Hortonworks has quietly made available the DataFlow platform which is based on Apache NiFi and attempts to solve the processing needs of the IoAT.
Hortonworks has recently introduced the DataFlow (HDF) platform to an audience of oil and gas producers during a webinar. HDF is based on Apache NiFi which is a real-time data streaming and processing system open sourced by NSA last year. The initial name of the project was Niagarafiles. When NiFi was open sourced, several former NSA developers founded Onyara, a company continuing the development of the project and providing support. Hortonworks has recently bought Onyara and integrated those developers into their team.

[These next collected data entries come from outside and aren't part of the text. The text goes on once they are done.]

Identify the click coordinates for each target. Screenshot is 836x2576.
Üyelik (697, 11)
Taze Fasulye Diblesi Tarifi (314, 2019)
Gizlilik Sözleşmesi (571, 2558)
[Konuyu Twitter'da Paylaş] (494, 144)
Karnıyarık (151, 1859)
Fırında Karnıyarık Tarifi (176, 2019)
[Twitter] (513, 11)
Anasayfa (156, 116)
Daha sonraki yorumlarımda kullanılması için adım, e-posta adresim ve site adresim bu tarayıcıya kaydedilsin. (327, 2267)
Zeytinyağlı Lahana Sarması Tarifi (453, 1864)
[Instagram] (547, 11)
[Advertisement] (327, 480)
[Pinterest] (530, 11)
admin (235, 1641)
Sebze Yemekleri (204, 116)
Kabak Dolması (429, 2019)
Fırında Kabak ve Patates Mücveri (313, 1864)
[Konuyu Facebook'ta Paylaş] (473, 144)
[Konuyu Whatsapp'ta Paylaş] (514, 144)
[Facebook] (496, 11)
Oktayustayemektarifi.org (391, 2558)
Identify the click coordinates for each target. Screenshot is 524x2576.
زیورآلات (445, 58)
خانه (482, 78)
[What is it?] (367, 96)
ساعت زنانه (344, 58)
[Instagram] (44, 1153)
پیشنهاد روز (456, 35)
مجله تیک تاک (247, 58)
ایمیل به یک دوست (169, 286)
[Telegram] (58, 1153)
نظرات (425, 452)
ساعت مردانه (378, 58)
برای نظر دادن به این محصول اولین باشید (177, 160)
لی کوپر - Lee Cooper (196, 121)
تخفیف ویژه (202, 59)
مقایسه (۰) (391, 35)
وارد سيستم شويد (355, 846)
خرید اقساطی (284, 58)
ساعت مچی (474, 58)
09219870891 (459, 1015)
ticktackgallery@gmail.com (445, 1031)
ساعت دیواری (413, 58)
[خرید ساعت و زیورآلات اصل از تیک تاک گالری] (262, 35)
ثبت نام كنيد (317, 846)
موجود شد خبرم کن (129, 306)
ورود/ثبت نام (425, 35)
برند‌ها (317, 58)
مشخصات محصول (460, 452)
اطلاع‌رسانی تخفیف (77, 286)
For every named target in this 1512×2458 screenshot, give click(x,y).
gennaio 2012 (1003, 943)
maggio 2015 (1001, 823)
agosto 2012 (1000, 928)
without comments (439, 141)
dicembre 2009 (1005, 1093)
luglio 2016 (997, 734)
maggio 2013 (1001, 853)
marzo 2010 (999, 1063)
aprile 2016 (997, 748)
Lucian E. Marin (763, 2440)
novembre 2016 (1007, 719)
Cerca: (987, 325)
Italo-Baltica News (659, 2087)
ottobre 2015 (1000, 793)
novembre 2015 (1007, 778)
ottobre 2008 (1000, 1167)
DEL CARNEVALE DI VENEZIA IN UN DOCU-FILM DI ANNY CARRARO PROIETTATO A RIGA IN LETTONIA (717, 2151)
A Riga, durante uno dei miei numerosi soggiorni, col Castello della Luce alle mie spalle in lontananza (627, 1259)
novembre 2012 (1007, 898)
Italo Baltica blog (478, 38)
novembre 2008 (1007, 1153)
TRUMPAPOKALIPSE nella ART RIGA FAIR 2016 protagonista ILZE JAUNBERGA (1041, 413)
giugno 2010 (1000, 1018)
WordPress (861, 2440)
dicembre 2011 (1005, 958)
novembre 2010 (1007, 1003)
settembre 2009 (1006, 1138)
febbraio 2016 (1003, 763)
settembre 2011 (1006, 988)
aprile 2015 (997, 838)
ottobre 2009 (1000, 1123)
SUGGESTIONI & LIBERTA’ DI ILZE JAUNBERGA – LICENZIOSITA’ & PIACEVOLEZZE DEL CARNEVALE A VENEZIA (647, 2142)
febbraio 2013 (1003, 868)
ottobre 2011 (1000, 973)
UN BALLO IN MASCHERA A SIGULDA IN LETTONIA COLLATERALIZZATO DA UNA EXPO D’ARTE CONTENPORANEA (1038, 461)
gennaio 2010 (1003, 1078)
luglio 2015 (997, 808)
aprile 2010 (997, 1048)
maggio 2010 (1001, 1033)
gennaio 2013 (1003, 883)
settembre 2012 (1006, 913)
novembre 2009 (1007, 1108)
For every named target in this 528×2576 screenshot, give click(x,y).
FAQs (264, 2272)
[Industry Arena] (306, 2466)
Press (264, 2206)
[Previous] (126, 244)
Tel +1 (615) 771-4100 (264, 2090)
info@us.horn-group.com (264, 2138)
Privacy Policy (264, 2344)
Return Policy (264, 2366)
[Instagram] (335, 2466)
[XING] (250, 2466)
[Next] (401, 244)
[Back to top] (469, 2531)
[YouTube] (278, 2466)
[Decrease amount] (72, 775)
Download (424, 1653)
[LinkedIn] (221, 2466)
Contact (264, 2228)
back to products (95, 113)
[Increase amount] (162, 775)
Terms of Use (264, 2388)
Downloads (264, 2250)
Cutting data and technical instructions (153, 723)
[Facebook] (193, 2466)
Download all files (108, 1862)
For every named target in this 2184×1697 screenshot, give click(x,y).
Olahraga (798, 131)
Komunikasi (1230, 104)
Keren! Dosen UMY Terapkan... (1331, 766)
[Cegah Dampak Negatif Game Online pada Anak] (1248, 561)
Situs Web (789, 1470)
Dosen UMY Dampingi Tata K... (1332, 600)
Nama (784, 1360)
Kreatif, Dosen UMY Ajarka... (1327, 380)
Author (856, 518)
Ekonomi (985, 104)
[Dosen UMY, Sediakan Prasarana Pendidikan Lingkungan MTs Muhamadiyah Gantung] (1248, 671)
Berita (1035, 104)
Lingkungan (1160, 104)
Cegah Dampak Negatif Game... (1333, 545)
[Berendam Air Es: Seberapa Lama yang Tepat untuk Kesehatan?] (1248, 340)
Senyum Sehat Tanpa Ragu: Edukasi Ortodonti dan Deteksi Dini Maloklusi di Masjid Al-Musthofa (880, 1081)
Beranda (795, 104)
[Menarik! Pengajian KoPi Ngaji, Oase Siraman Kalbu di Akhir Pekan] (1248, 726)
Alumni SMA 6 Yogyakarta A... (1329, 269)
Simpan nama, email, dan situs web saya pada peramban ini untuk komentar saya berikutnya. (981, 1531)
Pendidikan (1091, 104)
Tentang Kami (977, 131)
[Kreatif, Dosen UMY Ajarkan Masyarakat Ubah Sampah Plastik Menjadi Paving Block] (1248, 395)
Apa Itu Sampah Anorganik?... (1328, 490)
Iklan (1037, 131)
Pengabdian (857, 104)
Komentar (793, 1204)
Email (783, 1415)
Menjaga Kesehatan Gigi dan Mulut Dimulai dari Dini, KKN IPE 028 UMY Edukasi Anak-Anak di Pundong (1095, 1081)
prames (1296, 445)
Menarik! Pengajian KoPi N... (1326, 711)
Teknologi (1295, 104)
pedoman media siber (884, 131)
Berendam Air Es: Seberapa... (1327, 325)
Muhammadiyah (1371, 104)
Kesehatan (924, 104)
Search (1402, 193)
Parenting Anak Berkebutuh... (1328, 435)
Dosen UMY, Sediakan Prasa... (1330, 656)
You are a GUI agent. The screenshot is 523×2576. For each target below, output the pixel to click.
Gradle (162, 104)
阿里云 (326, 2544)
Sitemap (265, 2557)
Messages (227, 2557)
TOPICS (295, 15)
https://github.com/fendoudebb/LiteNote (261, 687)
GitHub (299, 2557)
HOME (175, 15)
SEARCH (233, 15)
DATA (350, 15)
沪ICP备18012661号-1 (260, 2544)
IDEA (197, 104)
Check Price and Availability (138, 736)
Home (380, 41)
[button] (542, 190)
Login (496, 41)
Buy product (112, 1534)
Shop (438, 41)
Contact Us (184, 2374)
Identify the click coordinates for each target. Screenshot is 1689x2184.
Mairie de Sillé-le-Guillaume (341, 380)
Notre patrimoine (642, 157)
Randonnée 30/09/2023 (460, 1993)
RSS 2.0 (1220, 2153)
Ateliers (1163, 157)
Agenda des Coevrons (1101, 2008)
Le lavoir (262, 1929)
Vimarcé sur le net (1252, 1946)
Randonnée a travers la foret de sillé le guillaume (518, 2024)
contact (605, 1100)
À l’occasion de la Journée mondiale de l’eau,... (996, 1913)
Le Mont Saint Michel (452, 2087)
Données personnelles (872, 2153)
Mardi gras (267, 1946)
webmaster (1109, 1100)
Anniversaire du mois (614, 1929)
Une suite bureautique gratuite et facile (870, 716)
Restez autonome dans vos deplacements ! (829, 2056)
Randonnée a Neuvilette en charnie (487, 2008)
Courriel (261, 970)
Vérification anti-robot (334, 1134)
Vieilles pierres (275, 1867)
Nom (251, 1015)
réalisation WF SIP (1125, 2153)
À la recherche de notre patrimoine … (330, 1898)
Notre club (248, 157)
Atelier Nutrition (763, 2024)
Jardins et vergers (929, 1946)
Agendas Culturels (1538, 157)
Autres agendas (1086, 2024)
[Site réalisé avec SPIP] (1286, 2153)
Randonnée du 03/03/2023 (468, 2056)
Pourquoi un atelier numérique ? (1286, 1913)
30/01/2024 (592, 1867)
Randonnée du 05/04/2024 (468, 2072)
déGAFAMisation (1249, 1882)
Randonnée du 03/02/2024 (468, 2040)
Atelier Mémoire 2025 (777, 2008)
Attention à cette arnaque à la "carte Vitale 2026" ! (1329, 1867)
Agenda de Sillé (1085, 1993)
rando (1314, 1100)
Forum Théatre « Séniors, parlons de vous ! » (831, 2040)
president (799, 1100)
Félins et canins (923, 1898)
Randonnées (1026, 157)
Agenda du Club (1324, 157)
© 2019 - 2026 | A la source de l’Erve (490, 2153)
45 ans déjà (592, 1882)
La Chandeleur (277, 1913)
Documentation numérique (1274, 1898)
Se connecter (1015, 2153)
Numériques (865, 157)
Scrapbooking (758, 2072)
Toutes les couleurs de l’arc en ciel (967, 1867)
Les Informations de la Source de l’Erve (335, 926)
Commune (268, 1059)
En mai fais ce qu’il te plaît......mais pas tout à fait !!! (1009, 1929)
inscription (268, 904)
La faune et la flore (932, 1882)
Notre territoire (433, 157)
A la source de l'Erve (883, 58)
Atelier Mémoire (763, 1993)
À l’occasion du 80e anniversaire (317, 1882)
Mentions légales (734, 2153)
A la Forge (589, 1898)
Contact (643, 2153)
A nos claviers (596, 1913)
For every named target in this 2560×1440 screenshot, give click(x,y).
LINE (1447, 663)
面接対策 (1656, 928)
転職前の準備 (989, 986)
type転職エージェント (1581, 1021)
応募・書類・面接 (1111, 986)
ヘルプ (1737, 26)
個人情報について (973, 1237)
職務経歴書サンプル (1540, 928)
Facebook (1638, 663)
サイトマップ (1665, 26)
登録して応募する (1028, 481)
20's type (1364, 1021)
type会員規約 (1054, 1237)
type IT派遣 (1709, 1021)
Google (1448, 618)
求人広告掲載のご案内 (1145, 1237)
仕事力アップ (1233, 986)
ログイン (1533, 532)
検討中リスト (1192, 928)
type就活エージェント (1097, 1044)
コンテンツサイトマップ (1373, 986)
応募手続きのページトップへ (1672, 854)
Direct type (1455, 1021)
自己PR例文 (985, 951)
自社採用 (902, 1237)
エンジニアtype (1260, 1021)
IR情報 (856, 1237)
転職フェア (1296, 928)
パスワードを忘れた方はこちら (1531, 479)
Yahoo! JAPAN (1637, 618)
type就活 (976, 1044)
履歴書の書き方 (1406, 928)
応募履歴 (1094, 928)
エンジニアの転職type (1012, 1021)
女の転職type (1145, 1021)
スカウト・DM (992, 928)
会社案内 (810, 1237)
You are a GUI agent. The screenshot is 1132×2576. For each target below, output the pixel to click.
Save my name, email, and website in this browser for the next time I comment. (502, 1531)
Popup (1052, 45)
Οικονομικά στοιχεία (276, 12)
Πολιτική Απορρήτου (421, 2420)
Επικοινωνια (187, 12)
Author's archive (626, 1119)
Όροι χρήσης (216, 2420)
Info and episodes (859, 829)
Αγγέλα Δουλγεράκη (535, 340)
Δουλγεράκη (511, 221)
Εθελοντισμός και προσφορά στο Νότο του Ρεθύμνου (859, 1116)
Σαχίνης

Because NiFi can be used to stream data coming from a wide variety of sources, Hortonworks considers HDF fit for the Internet of AnyThing (IoAT). Data flowing in HDF is multidirectional and point-to-point, enabling users to interact with the stream of collected data and even reach out to the source of it, down to sensors and devices. HDF is complementary to HDP, the former dealing with data-in-motion while the later, based on Hadoop, getting insights from data-at-rest.
NiFi was built with a number of concepts in mind: the ability to granularly manage the flow of information, tracking everything that happens with data – where it comes from and what happened with it along the way, and securing the control and data planes. NiFi’s main features are:
- Guaranteed data delivery
- Data buffering with a back-pressure mechanism
- Prioritized queuing
- QoS
- Data provenance – NiFi keeps a log with every change a data has gone through enabling traceability, data recovery and replay, auditing, evaluation
- Logging detailed history of data
- Interactive command and control console providing visual feedback for system changes
- Flow templates
- Pluggable/multi-role security
- Extendability
- Clustering
NiFi is not just for IoT, being useful for all sorts of real-time data processing needs: predictive analytics, fraud detection, big data ingest, resource evaluation, and others. NiFi comes out of the box with 90 data processors including encoders, encrypters, compressors, converters, creating Hadoop sequence files from data flows, interacting with AWS, sending messages to Kafka, getting messages from Twitter, and others. One can configure the data processors through a drag&drop visual UI, chaining them and using back-pressure between them to control the data flow. The tool has built-in scalability, request replication, load balancing and failover.
On the roadmap one can find: better configuration management of flows, an extension and template registry, first class Avro support, interactive queue management, multi-tenant data flow, and others.
HDF can be tested in a sandboxed environment with Apache Ambari.